Three weeks after the start of the academic year, I think the moment is good to share my first impressions of teaching “Introduction to CS” to first year students (also called I1) in the Cycle International Intégré program (CII). Though I’ve been teaching other courses to other types of public, this particular CS course is probably the hardest one to teach for a few reasons. Let me first describe the context before diving into the actual course of each week.

First of all, I am teaching the same content to two groups: T01 and T02. I am with T01 on Wednesday mornings and with T02 on Thursday mornings. This configuration leaves me with a full day to adapt my speech from one group to another. However, I am also facing difficulties for the three different reasons.

Differences in backgrounds (of all sorts)

The first reason is that some students already learnt programming in high school. Only a handful of them learnt Python, but their overall knowledge of the basic control structures is a huge plus in the early stage of my course.This issue concerns more specifically T01. Almost half of the students in T01 had programming lessons in high school. The consequence of this heterogeneity in backgrounds is that these students finish the lab sessions way too fast. In the end, they often become a source of nuisance to other students whom are still working on their exercises. This week, my solution to that issue was to design a really long lab and pray that these students would not finish it too quickly. In a way, it worked pretty well. I had to ask students in T01 to finish their labs as homework for the following week.
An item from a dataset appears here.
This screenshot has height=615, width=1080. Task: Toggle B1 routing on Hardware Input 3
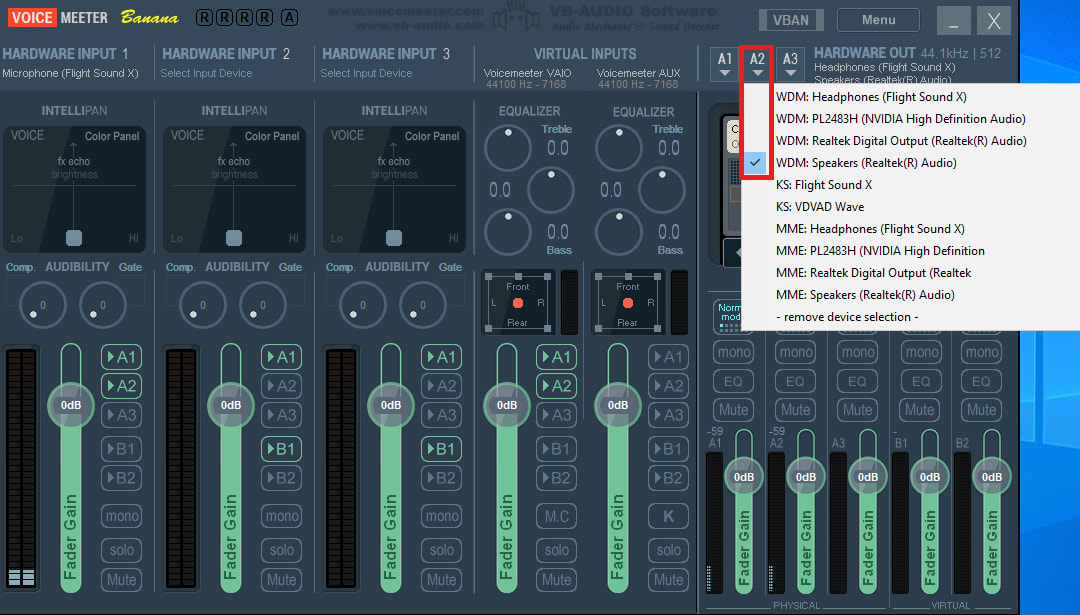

However, designing more exercises had an impact on the T02 group. In this group, a majority of students are completely new to Computer Science. When the labs are going extremely fast with T01, T02 barely has the time to finish all the exercises. This week, a lot of students in T02 only went through half of the exercises. Somehow this situation is not completely bad. They now have homework to do at home and they can practice a bit more outside of classroom hours. But I am concerned that the more we dive into complex notions, the more T02 will fall behind.

Finally, the third difficulty is the presence of Chinese students with limited French proficiency. Because they are culturally reserved, it is hard for me to assess their understandings of my course. I knew they could maintain a basic conversation. But I have discovered week after week that they lack of basic technical vocabulary.

How to design courses for international students with poor language proficiency?

I have to design course materials in French and to teach in French. When these students enrolled at ISEP, they knew about that. But the reality shows they are clearly not well enough prepared to follow scientific courses. After the lab, I asked my Chinese students how they were doing in Maths and Physics. The answer was: “We don’t understand much, but we’ve learnt that before in China” and “We’re learning the vocabulary on the go”.

It made me think: How can I design my courses so that these particular students can understand most of it? I could try to translate all the technical terms on my slides in Chinese, but I am afraid it will be too much noise for all the other students. Or try to use as simple words as possible at the risk of being simplistic. I could also try to provide a sheet of paper with all the technical vocabulary translated in Chinese, but the list of word is practically endless. However, this might be the right solution in the long run. Building this list now can mean a more comprehensive list at the end of the year. And hopefully, this list will be comprehensive enough by the end of the year, so that next year, my students will not have to face the same difficulties as their predecessors do now.